Les arômes subtils
Justin Trudeau veut légaliser le cannabis. À mon humble avis, il a raison.
Sur le fond, la cause me semble entendue. Elle repose sur quatre principaux arguments.
Premièrement, tout produit interdit pour lequel il y a une forte demande provoque inévitablement la création d’un marché noir contrôlé par le crime organisé.
Deuxièmement, si les effets à long terme du cannabis sur la santé ne sont pas tous connus, surtout chez les adolescents, il semble clair qu’ils ne sont pas pires que ceux de l’alcool et du tabac.

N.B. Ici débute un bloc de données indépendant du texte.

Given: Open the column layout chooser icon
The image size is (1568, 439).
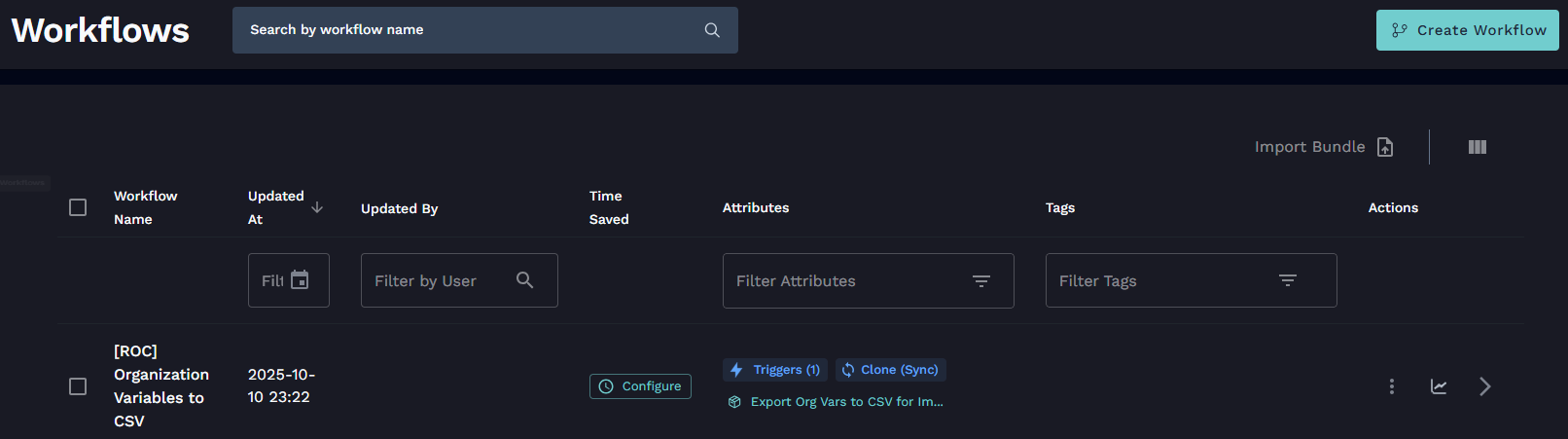Looking at the screenshot, I should coord(1477,147).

Troisièmement, la légalisation permettrait de mieux l’encadrer, faciliterait la recherche et l’éducation, et porterait un coup aux organisations criminelles. Évidemment, celles-ci trouveraient rapidement autre chose.

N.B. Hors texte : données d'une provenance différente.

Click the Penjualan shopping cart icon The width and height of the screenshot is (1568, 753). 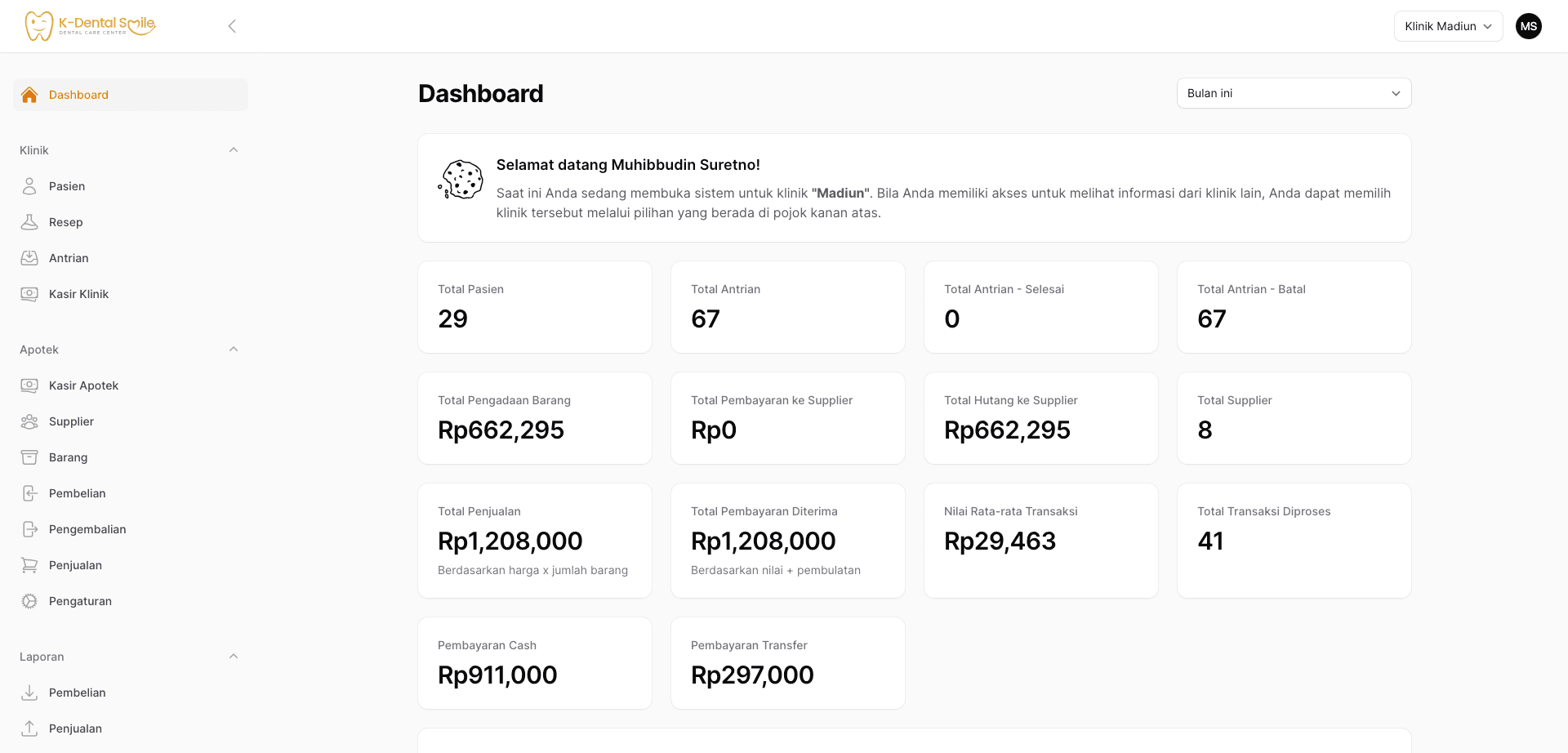point(29,565)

Quatrièmement, l’approche traditionnelle a échoué sur toute la ligne. Les traditionalistes proposent quoi? Plus de répression? Voyons la réalité en face.

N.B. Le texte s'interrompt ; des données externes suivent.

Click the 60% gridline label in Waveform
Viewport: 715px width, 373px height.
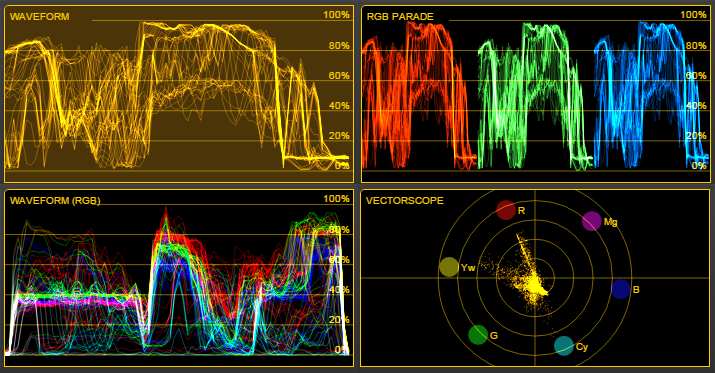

Si Justin Trudeau va de l’avant relativement vite, le Canada deviendrait le plus important pays à avoir choisi cette voie
QUESTIONS
La légalisation est cependant plus complexe qu’on le croit généralement.
Un récent dossier de la revue The Economist (13 février) dresse la liste de toutes les questions délicates à résoudre.
La production et la distribution devraient-elles être un monopole d’état ou être confiées à un secteur privé encadré par l’état?
Si l’on confie cela au secteur privé, limiterait-on la taille maximale des entreprises ou permettrait-on, éventuellement, que se constituent des empires, comme le brasseur Heineken ou le fabricant de cigarettes Imperial Tobacco?
Faudrait-il taxer le produit à des hauteurs délibérément conçues pour décourager la consommation, comme le tabac, avec le risque de recréer un marché illicite, ou l’imposer comme l’alcool afin d’en faire aussi une source appréciable de revenus fiscaux?
La question est absolument cruciale, car le niveau de taxation, loin de n’être qu’une question technique, est le levier étatique le plus fondamental pour orienter les comportements.
C’est aussi le principal signal de ce que sera la philosophie générale des autorités.
Quelle serait la puissance maximale des concentrés légalisés? Là encore, trop basse et certains iront se chercher un plus gros «high» clandestin, trop haute et vous soulevez de sérieux enjeux de santé publique.
Comme l’imagination ne connaît pas de limites quand il y a de l’argent à faire, comment encadrer la multitude de produits dérivés qui contiendraient du cannabis? Imaginez ça: biscuits, tartes, boissons et que sais-je encore.
Quels ajustements légaux cela devrait-il entraîner sur la réglementation de la conduite automobile avec facultés affaiblies?
Quelles conséquences sur la productivité et l’assiduité au travail, et, forcément, sur les lois délimitant les droits et les responsabilités des employés et des employeurs?
Devrait-on laisser les producteurs faire la publicité de leurs produits? Il semble raisonnable de penser qu’il faudrait s’aligner sur les balises imposées, chez nous, aux produits du tabac et aux boissons alcoolisées.
RÉUSSIR
Le cannabis récréatif est présentement légal dans quatre États américains et dans un tout petit pays, l’uruguay, sans grande influence internationale.
Si Justin Trudeau va de l’avant relativement vite, le Canada deviendrait le plus important pays à avoir choisi cette voie.
Son exemple serait examiné de près dans le monde entier et il aurait un retentissement considérable. Raison de plus pour s’assurer de bien faire les choses.